Start of DATA FOR THIS EXERCISE

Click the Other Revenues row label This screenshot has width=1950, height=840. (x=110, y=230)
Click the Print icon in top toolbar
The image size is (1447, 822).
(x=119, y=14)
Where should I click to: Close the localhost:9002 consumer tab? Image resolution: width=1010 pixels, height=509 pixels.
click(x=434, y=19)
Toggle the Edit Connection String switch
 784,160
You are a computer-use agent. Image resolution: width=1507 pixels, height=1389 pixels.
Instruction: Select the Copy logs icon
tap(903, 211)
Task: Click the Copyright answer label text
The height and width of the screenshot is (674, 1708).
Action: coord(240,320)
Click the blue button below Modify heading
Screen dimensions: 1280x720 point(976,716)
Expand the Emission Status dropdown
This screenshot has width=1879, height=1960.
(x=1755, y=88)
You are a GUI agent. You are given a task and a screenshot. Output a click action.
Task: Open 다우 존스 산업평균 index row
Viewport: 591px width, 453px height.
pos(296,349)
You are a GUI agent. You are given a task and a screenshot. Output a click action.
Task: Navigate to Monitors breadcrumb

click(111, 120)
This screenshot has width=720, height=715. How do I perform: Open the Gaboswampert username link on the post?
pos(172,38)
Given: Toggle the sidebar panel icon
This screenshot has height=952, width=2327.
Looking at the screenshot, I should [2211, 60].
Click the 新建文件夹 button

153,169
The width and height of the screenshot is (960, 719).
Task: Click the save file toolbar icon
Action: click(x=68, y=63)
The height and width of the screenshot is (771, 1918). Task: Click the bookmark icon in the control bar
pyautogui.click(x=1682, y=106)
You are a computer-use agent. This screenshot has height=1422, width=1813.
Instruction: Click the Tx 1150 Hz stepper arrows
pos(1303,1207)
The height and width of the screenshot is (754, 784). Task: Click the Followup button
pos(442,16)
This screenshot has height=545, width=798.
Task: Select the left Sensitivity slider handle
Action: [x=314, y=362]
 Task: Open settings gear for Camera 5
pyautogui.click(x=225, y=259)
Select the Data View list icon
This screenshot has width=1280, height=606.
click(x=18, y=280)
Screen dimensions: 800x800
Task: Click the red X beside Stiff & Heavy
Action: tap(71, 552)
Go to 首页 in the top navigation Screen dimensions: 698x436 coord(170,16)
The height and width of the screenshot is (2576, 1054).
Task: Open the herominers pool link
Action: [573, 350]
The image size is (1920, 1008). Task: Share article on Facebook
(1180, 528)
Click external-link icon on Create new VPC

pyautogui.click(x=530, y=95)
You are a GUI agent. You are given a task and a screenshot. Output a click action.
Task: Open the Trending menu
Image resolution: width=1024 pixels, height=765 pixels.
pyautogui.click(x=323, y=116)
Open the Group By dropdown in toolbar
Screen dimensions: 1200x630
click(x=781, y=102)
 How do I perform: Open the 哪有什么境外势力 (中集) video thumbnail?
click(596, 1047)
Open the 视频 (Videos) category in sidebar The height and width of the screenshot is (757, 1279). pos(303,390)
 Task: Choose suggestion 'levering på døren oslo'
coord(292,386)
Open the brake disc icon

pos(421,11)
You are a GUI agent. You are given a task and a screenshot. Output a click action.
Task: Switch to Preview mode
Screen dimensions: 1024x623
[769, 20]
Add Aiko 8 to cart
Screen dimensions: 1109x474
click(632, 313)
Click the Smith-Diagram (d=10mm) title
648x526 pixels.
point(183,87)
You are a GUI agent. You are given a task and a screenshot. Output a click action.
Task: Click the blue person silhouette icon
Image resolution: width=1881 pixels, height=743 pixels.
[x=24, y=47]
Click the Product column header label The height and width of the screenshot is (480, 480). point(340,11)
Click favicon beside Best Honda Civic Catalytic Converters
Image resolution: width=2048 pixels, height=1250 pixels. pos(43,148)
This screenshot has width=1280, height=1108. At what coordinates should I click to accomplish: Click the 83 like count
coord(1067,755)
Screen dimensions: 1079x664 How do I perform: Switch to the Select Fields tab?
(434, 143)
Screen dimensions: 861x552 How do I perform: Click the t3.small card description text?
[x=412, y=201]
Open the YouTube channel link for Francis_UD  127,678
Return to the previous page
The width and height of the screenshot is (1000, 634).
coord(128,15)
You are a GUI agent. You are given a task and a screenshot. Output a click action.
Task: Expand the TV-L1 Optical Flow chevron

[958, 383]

End of DATA FOR THIS EXERCISE

### PROBLEM REQUIREMENTS
Beginning at the line that contains "Open the brake disc icon", give again every line down to the end of the material, exactly as written, and stop there.

### ANSWER TO THIS PROBLEM
Open the brake disc icon

pos(421,11)
You are a GUI agent. You are given a task and a screenshot. Output a click action.
Task: Switch to Preview mode
Screen dimensions: 1024x623
[769, 20]
Add Aiko 8 to cart
Screen dimensions: 1109x474
click(632, 313)
Click the Smith-Diagram (d=10mm) title
648x526 pixels.
point(183,87)
You are a GUI agent. You are given a task and a screenshot. Output a click action.
Task: Click the blue person silhouette icon
Image resolution: width=1881 pixels, height=743 pixels.
[x=24, y=47]
Click the Product column header label The height and width of the screenshot is (480, 480). point(340,11)
Click favicon beside Best Honda Civic Catalytic Converters
Image resolution: width=2048 pixels, height=1250 pixels. pos(43,148)
This screenshot has width=1280, height=1108. At what coordinates should I click to accomplish: Click the 83 like count
coord(1067,755)
Screen dimensions: 1079x664 How do I perform: Switch to the Select Fields tab?
(434, 143)
Screen dimensions: 861x552 How do I perform: Click the t3.small card description text?
[x=412, y=201]
Open the YouTube channel link for Francis_UD  127,678
Return to the previous page
The width and height of the screenshot is (1000, 634).
coord(128,15)
You are a GUI agent. You are given a task and a screenshot. Output a click action.
Task: Expand the TV-L1 Optical Flow chevron

[958, 383]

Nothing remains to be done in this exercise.